The plaintiff, Rebecca Petta, brought a class-action suit against her medical provider, Christie Clinic, after she received a “Notice of Data Incident” alerting her to suspicious activity in one of the clinic’s email accounts. The notice disclosed that an investigation performed by a data forensics firm confirmed unauthorized access by an unknown third party intended to “intercept a business transaction between Christie Clinic and a third party vendor.”

The notice also reported that Christie Clinic reviewed the email account to identify the information that could have been accessed and concluded that the account may have contained information related to Petta. While that may have included her Social Security number and medical insurance information, Christie Clinic reported that it “had no evidence of identity theft or misuse” of Petta’s personal data.

Petta’s complaint alleged that, after the data breach, she learned that her phone number, city, and state were used in connection with a third-party’s loan application. The complaint did not allege similar experiences by the rest of the putative class.

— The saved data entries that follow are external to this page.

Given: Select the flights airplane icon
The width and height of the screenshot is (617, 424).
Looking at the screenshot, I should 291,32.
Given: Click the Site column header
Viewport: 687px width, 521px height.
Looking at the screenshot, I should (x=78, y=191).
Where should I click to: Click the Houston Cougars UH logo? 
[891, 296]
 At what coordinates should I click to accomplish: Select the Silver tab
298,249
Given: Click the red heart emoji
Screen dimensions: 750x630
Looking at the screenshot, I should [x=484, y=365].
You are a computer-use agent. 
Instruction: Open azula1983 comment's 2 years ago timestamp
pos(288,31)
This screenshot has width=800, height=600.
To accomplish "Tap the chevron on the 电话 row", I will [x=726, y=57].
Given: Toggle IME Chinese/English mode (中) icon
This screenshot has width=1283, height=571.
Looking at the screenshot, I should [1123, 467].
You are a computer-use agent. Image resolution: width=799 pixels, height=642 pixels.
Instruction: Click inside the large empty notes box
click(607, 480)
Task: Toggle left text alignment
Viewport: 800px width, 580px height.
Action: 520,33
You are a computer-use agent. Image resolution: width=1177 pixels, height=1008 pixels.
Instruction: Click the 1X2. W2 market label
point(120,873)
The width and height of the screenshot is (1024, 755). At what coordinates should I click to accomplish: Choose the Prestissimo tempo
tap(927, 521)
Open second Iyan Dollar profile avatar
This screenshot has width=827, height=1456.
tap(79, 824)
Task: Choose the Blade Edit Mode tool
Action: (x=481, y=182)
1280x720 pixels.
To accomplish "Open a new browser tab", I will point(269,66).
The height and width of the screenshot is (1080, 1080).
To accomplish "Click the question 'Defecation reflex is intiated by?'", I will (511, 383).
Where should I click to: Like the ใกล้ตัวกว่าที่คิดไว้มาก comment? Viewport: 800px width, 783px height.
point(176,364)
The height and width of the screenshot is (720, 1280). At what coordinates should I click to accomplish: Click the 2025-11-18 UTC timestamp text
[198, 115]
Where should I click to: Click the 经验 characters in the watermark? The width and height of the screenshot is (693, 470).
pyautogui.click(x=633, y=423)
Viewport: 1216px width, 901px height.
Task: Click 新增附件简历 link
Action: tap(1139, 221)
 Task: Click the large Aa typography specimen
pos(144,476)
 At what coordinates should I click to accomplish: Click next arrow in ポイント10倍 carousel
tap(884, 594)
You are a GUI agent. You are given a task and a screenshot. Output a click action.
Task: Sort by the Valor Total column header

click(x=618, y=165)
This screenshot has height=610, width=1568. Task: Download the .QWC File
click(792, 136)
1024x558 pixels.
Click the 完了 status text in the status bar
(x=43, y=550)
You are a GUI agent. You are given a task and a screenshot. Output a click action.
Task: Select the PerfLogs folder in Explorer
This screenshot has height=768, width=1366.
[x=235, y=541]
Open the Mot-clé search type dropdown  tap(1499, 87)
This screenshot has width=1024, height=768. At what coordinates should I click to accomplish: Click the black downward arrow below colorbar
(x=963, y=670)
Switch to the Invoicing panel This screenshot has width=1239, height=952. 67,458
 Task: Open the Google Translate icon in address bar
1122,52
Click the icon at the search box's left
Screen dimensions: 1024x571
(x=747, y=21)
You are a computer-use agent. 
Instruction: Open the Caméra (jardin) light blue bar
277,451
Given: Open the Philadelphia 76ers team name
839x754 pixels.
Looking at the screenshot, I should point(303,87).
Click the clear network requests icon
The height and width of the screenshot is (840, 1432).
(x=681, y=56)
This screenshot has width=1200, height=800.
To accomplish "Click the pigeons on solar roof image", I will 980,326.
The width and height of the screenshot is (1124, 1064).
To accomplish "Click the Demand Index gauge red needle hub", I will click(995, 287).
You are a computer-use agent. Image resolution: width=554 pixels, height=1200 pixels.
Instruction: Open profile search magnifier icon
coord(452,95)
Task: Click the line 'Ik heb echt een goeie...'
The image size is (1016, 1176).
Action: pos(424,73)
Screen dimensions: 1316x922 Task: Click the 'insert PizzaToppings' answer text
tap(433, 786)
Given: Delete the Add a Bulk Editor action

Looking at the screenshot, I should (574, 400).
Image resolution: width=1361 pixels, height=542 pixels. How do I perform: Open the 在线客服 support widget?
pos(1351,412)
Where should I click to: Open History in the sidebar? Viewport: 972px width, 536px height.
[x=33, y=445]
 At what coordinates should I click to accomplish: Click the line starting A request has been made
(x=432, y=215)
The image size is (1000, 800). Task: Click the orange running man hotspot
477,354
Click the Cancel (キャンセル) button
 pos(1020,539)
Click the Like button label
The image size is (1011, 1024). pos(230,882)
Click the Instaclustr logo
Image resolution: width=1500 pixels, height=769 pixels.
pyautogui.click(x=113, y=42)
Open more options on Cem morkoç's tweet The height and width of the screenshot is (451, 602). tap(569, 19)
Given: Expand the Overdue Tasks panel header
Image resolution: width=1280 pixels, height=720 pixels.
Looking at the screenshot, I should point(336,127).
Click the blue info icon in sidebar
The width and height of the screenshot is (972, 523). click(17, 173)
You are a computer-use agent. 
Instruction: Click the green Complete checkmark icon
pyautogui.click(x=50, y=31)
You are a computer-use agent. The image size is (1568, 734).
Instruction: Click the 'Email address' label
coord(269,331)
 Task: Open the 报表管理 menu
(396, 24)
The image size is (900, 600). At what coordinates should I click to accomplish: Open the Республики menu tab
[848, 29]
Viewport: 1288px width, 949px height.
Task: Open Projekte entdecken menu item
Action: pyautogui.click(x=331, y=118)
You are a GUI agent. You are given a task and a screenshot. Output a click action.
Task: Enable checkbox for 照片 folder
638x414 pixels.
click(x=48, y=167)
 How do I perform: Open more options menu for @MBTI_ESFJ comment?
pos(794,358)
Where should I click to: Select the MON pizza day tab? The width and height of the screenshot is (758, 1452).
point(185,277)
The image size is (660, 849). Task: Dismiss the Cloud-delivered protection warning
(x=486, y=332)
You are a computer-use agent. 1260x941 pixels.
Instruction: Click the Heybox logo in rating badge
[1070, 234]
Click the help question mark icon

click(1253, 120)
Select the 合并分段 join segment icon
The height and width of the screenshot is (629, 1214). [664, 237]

On behalf of the putative class, Petta alleged that Christie Clinic had a duty to provide “reasonable security” to the private personal data of its patients, and that its failure to do so exposed Petta’s sensitive information to an unauthorized third party. Petta sought damages for out-of-pocket expenses to mitigate the increased risk of identity theft and the cost of financial monitoring.

In a unanimous opinion, the Illinois Supreme Court held that Petta lacked standing to sue because the “data incident” at issue caused her only a heightened risk of harm, an allegation too speculative to support a claim for damages. The Court emphasized that the letter from Christie Clinic, which formed the basis for Petta’s complaint, merely claimed that the personal data may have been exposed to a third party, not that it was actually acquired by the third party.

In an attempt to overcome this flaw, Petta pointed to the unauthorized loan application, but the Court rejected that position. First, the Court determined that an unauthorized loan application did not use the personally identifiable data that was at risk via the Christie Clinic breach. Second, the Court emphasized that loan application wasn’t “fairly traceable” to any of Christie Clinic’s alleged misconduct—the data used in the loan application could have been found in a public phone directory. The Illinois high court found that Petta’s allegations were too speculative to support a claim for relief.

In a world where consumers regularly are receiving similar data breach notices, the Petta decision will be frequently cited as support for dismissal of data-breach class actions. Plaintiffs will need to include in their complaints more concrete allegations of harm to overcome a motion to dismiss and state a valid claim for relief.